EXCERPTED TEXT
• • • • •

The second reason for choosing this task is the potential role the number line
can play in fostering students’ learning. In contrast to students’ learning about
whole numbers, students are expected to learn that fractions are both part–whole
comparisons and numbers (Behr, Harel, Post, & Lesh, 1992; Pantziara &
Philippou, 2012). The visual number line is often thought to help students make
the abstract concept of fraction-as-number more concrete. In fact, the Common
Core State Standards for Mathematics (National Governors Association Center
for Best Practices & Council of Chief State School Officers, 2010) explicitly calls
for students to develop an understanding of fractions as numbers on the number
line. Ms. Research and Mr. Lovemath selected this task from the curriculum
precisely because it could help address this Common Core standard as well as the
fourth-grade Common Core standard regarding comparing fractions.
Finally, the third reason for choosing this task is that it allows for multiple
strategies to be used to compare the fractions. When students use different solution
strategies, they are able to draw on any piece of knowledge they have learned and
justify their ideas in ways they feel are convincing. Therefore, students can
develop their strategic competence and adaptive reasoning (Kilpatrick, Swafford,
& Findell, 2001) as they creatively problem solve in this context. This, in turn,
affords students the opportunity to make stronger connections and develop deeper
understanding of the fraction ideas involved.
Mr. Lovemath divided his students into small groups to work on the fraction
task. However, after 20 minutes, none of the groups were able to come up with a
correct solution, much less one they could explain, and the students became
frustrated. Mr. Lovemath felt compelled to provide a hint and suggested that the
students make use of equivalent fractions using a common denominator, which
they had studied in a previous lesson. This not only reduced the cognitive demand
of the task but also made the students’ solutions quite procedural.
Why did the students encounter difficulties in solving this problem from their
curriculum? Why did the intended opportunity to learn not materialize? Whose
fault was it? Did the teacher fail to understand the situation or react to it properly?
Did the curriculum developers design a task for which the students were not
sufficiently prepared? What additional roles could Ms. Research have played?
Answers to these questions are critical because this kind of story repeats itself
thousands of times every day in classrooms that aim to provide students with
broader, richer, and more ambitious learning goals.
232 Editorial
Often, unrealized learning opportunities like these have been attributed to
teacher deficiencies. Teachers are frequently blamed for reducing the cognitive
level of the task because they do not properly facilitate students’ learning
(Henningsen & Stein, 1997). Although we might criticize Mr. Lovemath’s choice
to give a hint, this does not address the primary issue of why his students had more
difficulty than expected grappling with the task in the way the curriculum
developers intended. What do researchers need to know to assist teachers like Mr.
Lovemath in making this learning opportunity more productive and thus helping
students achieve broader and richer learning goals?
Research and Learning Opportunities
Even though we believe that this task can provide rich opportunities for students’
learning, we suspect that the pace of the lessons in which it appeared was too fast
for students to develop robust understandings of key preliminary concepts, such
as the meaning of fraction symbols, unit fractions, and equivalent fractions.

• • • • •

DATA EXCERPT
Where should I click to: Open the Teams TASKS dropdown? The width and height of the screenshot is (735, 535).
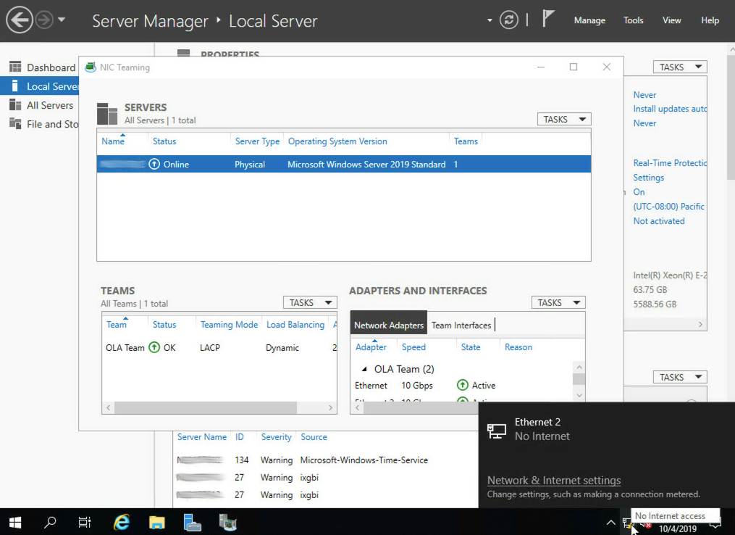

• • • • •

WHAT YOU WILL DO
**A.** In the editorial, what hint did Mr. Lovemath give his students after they became frustrated?
**B.** Return the part of the editorial from "Why did the students" up to and including "Research have played?".
**C.** List every work the editorial cites, giving its authors and year as the text shows them.
None of the data is needed here.

OUTPUTS FOR THE TASKS
**A.** He suggested they use equivalent fractions with a common denominator.

**B.**
Why did the students encounter difficulties in solving this problem from their
curriculum? Why did the intended opportunity to learn not materialize? Whose
fault was it? Did the teacher fail to understand the situation or react to it properly?
Did the curriculum developers design a task for which the students were not
sufficiently prepared? What additional roles could Ms. Research have played?

**C.**
- Behr, Harel, Post, & Lesh, 1992
- Pantziara & Philippou, 2012
- National Governors Association Center for Best Practices & Council of Chief State School Officers, 2010 (Common Core State Standards for Mathematics)
- Kilpatrick, Swafford, & Findell, 2001
- Henningsen & Stein, 1997